• [Fragmento proporcionado]:
===============

Mu92
El mundo de los otros
Crónicas del más acá,
Estaba furioso. Tres semanas corriendo detrás de dos notas posibles y los protagonistas se me inundan. Este país es poco serio.
No tenía un culpable a quién asesinar, así que hablaba solo emitiendo imprecaciones de empecinada reiteración, nula creatividad y alpedismo absoluto.
Natalia, a mi lado, me observaba con preocupación por la salud mental. La suya.Estar a mi lado, y más cuando estoy sacado, es un ejercicio insalubre. Estratega de varias batallas, se le ocurrió mostrarme una foto en su celular de un recién nacido de una amiga, acompañado del inevitable comentario de “¿no es lindo?”.
No.
Los recién nacidos son muy feos, de forma iguanesca y concitan el mismo atractivo que una estatua del bueno de San Martín. Recién a los 3 meses devienen humanos y ahí sí, ya se puede considerar que son bienvenidos. Todo lo previo son tradiciones, amor parental, cortés disimulo y la esperanza de que no sea un sapo.
Ante la catarata de comentarios de mi parte, Natalia resolvió apagar el celular, callar y comenzar a barajar la posibilidad de empujarme bajo un Bus Justiciero.
Lo vi en sus ojos.
Zafé porque me propuso salir a caminar por su nuevo barrio. Se mudó hace muy poco a Palermo, abandonando el Prestigioso Conurbano Sur para sumergirse en las ruinas del Primer Mundo porteño. Anduvimos por Ruggeri hacia Libertador, seguimos hasta Figueroa Alcorta y allí en dirección al MALBA. Otro mundo, otra gente, otros olores, otros perros, otra forma de caminar, otra forma de vestir, otra forma de mirar.
Son Otros.

===============

• [Listado de datos]:

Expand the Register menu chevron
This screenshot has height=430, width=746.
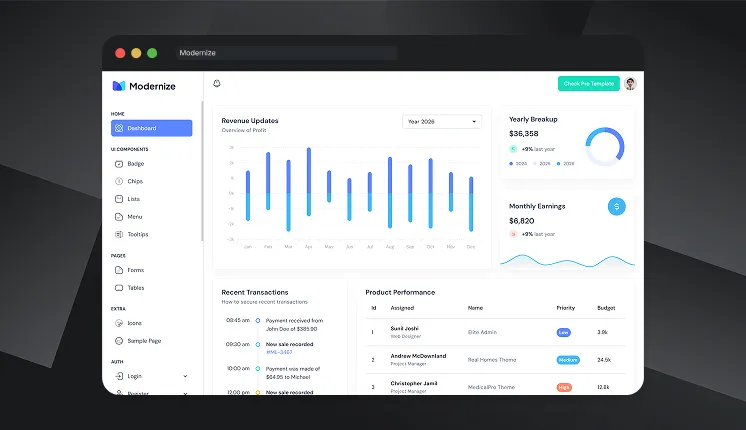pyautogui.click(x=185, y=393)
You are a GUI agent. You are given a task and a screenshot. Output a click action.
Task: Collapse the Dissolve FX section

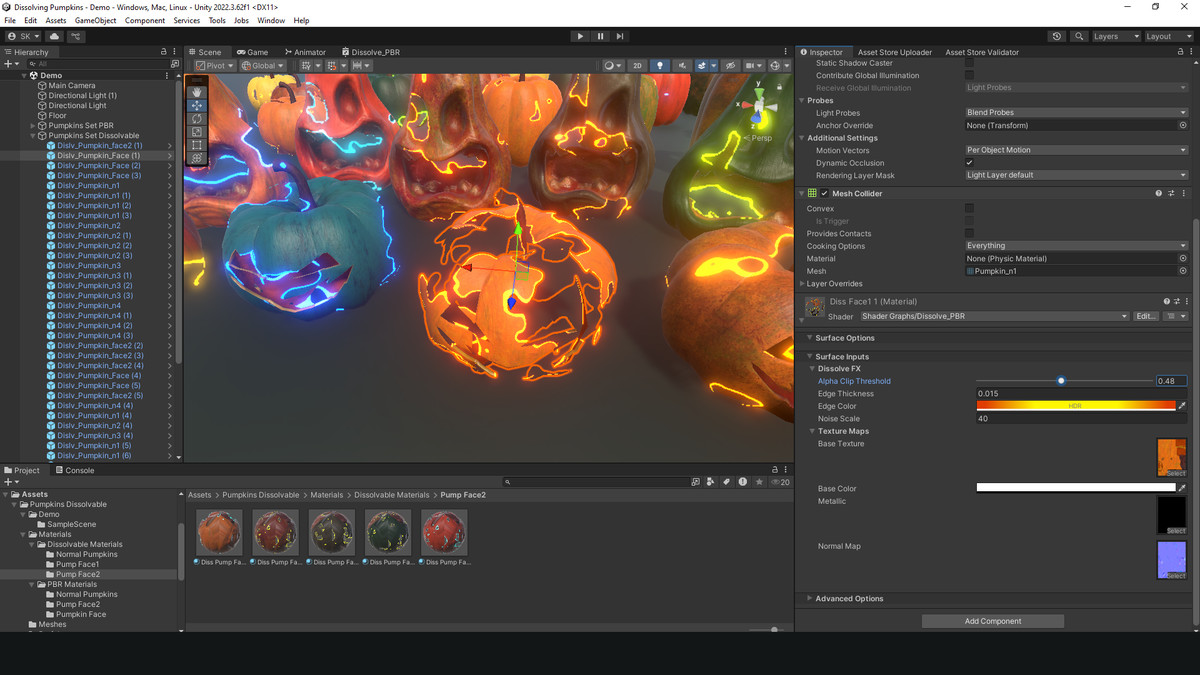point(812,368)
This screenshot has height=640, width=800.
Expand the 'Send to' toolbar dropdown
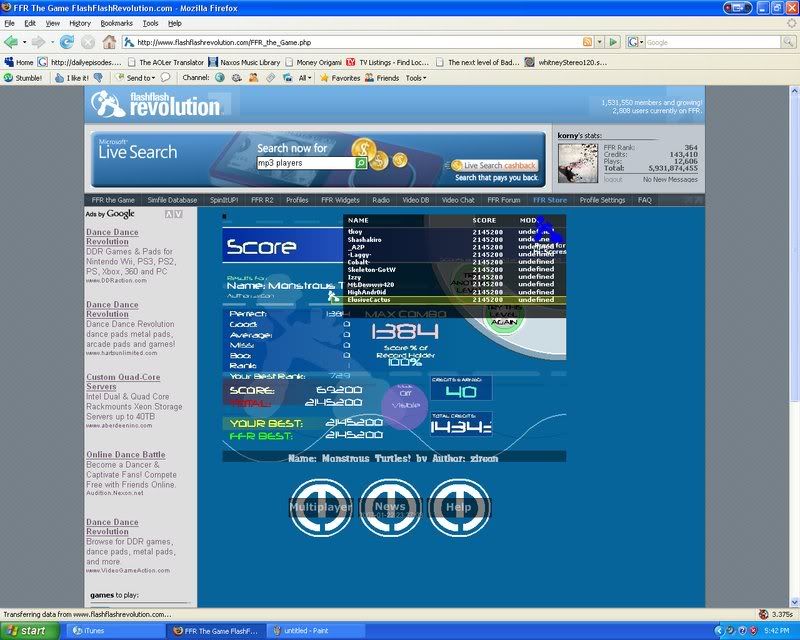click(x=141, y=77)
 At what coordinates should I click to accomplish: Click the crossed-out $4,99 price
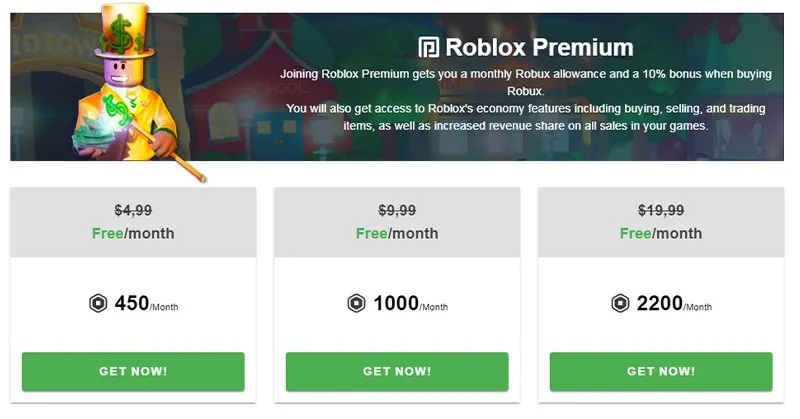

===============

• [Trabajo por realizar]:
**1.** Según la crónica, ¿a qué barrio se mudó Natalia hace poco?
**2.** Cite literalmente el pasaje de la crónica que se abre con las palabras "Los recién nacidos" y se cierra con "en sus ojos.".

• [Las respuestas]:
**1.** A Palermo.

**2.**
Los recién nacidos son muy feos, de forma iguanesca y concitan el mismo atractivo que una estatua del bueno de San Martín. Recién a los 3 meses devienen humanos y ahí sí, ya se puede considerar que son bienvenidos. Todo lo previo son tradiciones, amor parental, cortés disimulo y la esperanza de que no sea un sapo.
Ante la catarata de comentarios de mi parte, Natalia resolvió apagar el celular, callar y comenzar a barajar la posibilidad de empujarme bajo un Bus Justiciero.
Lo vi en sus ojos.